There was something else that rankled. Ah Kum Soh had told her that Wee Tiong and Gek Choo had hinted, had actually stated, that Angela had manipulated to get the old one to stay with her because she could then lay hands on the heap of antiques in the old one’s house, antiques worth thousands of dollars. This could not be allowed to pass. “Ah Tiong, Gek Choo, come and look at the antique bed I rescued from the old dark room in the wooden house, remember?” she said brightly, leading them upstairs to the master bedroom where the bed, fully restored, with maroon bed curtains, stood in all its splendour. “I had it assessed. It is said to be worth about $4,000. I thought it only proper to pay Old Mother the amount, minus the cost of the restoration. The money has been banked in for her, I thought it only proper.” She went on to say that the other things were quite useless, except for a few altar cup
s and jars. Mee Kin’s servant girl had kindly cleaned the furniture and things, as well as the old dark room. It was very clean now, properly fumigated and the things were neatly stacked in a corner. Wee Tiong and Gek Choo, if they were interested, could have them; they had only to tell Ah Kum Soh who was managing the house now.
Gek Choo said, “No, thank you. We have hardly enough room in our flat as it is,” and the subject of the so-called treasure trove in Old Mother’s house was never referred to again.
Gloria admired the bed, feeling the richness of the silken maroon bed curtains, but recoiled at the four serpents’ heads on the bed-posts.
Angela led them to see the altar for the old man; it was in a neat little corner at the back, hidden from sight by a pretty Chinese screen of four folding panels. Mooi Lan wiped off the joss-stick ash from the altar table every day and removed withered petals that had fallen off the flower jars. Old Mother tended to be careless sometimes.
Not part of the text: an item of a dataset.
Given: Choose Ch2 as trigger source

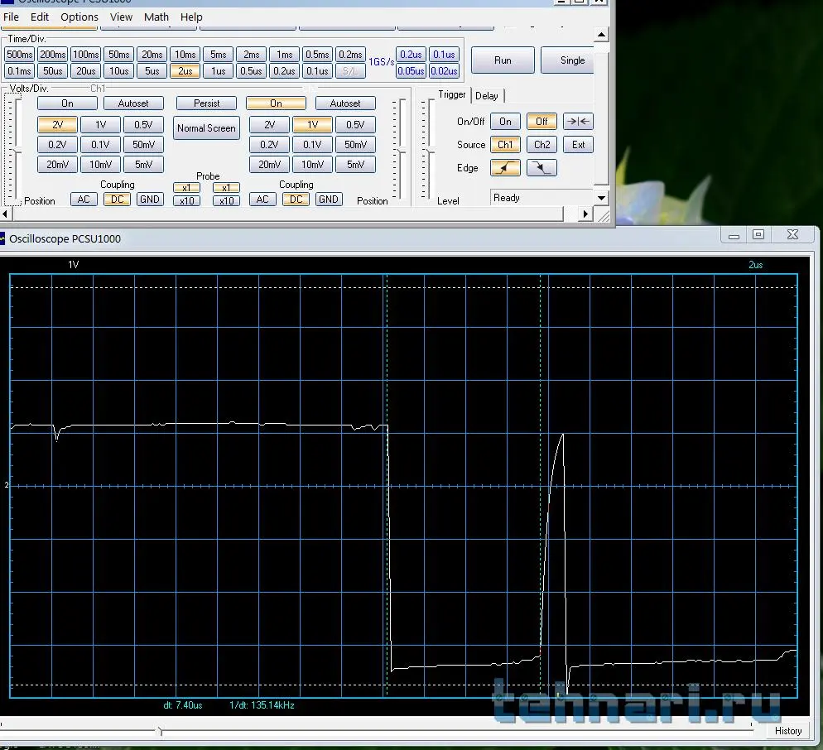Looking at the screenshot, I should 541,144.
The oranges on the plates would be soft and rotting before she realised it, the little cups of tea stale and murky.
Gloria looked away from the framed photograph of the old man. She was sure to have another frightful dream of him; he persisted in coming out of photographs, out of graves and coffins to pursue her. She was never without her rosary at night, each rosary bead filled with the holy water of Lourdes, kept under her pillow or tightly gripped in her hand.
It was the presence of the holy water-filled beads that had dispelled those frightful dreams and allowed her, instead, to see herself with her sisters, amidst laughing summer roses and fruit, in faraway happier lands.